Q: What are the differences between “air ambulances” for EMS use and regular charter helicopters, like the Bell 206 involved in the Mayo crash?

Physically, they differ only in the fact that an AAMS helicopter would be specifically equipped to transport a patient. Otherwise, they could be identical aircraft and equipment, just purposed for different missions. They both operate under Federal Aviation Administration regulations part 135, which gives whoever operates the aircraft the requirement of having an air carrier certificate.

Q: Are there general requirements that pilots and medical helicopters must meet in order to contract with hospitals?

Other than the requirements under FAA’s regulations that anybody operating and renting or leasing an aircraft have an operating certificate under part 135, I don’t know of any federal or state requirements for medical pilots and medical helicopters to contract with a hospital.

Q: Do most hospitals contract with aviation companies for helicopter services?

Many hospitals that use helicopter EMS will contract with aviation companies to lease the required part 135 air carrier certificate, but there are some hospitals that have chosen to own an aircraft and establish and own their own air carrier certificate, and thus they inherently become an aviation company as well. A lot of it would vary around economics, but a lot of it also might vary on whether a hospital felt it wanted to have more ability to control the specifics of the aviation side.

Q: Why are things like flight data recorders and filing a flight plan not required for emergency air operations?

Helicopter EMS operations do file flight plans under part 135 requirement. They’re generally not flight plans with air traffic control centers; they’re local flight plans through their communications coordination or operational control centers. Flight data recorders are not required for certain types of aircraft based on operating weight and their use, so it’s not just HEMS aircraft that do not have them. They are heavy and weight is a concern.

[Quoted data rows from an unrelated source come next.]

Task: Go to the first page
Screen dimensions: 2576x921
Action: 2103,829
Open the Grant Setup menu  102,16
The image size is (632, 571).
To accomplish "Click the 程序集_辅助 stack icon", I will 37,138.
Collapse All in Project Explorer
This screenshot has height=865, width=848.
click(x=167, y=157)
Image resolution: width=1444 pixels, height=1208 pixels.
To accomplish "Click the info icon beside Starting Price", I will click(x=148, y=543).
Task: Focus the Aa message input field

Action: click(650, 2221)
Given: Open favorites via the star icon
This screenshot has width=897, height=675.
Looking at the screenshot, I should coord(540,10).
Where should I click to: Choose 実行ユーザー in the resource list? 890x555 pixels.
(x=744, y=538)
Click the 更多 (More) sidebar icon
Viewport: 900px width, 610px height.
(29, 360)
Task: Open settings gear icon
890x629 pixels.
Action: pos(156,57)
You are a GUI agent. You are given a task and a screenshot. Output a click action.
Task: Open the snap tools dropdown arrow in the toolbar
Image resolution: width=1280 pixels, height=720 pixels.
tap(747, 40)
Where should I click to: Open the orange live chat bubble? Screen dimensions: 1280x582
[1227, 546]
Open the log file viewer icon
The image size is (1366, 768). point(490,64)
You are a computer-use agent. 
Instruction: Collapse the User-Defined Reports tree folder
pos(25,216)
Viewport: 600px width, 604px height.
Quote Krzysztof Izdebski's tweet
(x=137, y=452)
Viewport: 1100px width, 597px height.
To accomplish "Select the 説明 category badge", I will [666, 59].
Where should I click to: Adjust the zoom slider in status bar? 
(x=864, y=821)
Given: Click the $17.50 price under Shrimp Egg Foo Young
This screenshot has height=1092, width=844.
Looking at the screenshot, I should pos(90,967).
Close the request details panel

The FAA considers operations in HEMS to be similar to general aviation operations, thus the FAA hasn’t invested in and hasn’t begun any real development in support of what’s called the low-altitude infrastructure — that is, the requirements for below the 5,000-foot area, which most HEMS operate in. AAMS has called for and lobbied for FAA investment in this area, including weather reporting, regulating meteorological powers and communications capabilities.

Q: What poses the biggest problem for EMS pilots? Lack of equipment? Flying and landing in hazardous conditions? Feeling rushed?

Many folks who operate HEMS aircraft in the last five to seven years have voluntarily made huge financial investments in improving equipment in the fleets. They’ve added things such as night-vision goggle systems, helicopter warning systems and improved their flight following and risk-assessment systems, and all of this has been developed generally without regulatory requirement.

Ultimately, the real problem comes down to human factors of decision-making and we believe that’s what contributes to the majority of today’s accidents. Why did a human make a decision at a particular point in time to do something that ultimately led to an incident or accident? The NTSB has added human factors into its accident investigation process, looking at fatigue issues. You may be aware of the well-publicized airline part 121 rules on pilot fatigue, and we believe those kinds of requirements will come down to our part 135 air carrier operations.

Q: Do doctors/surgeons typically go on the kind of trips like the Mayo one (to retrieve organs)?

AAMS doesn’t know what a typical medical crew component of a transplant service is. We know in the past, like in a recent accident with the University of Michigan, their transplant team had several physicians on that aircraft. We do know that some AAMS members use a helicopter simply as a means of expeditiously transporting the physical organ, not a team to get the organ.

Generally, it’s hard for us to know because there’s no data. That’s one of the big things that the FAA acknowledges and the NTSB has planned out — there’s a dearth of accurate data collection for helicopter EMS and the charter industry. Who’s doing what? Where? How? Under what conditions? We hope that FAA’s rule-making role will mandate more data collection.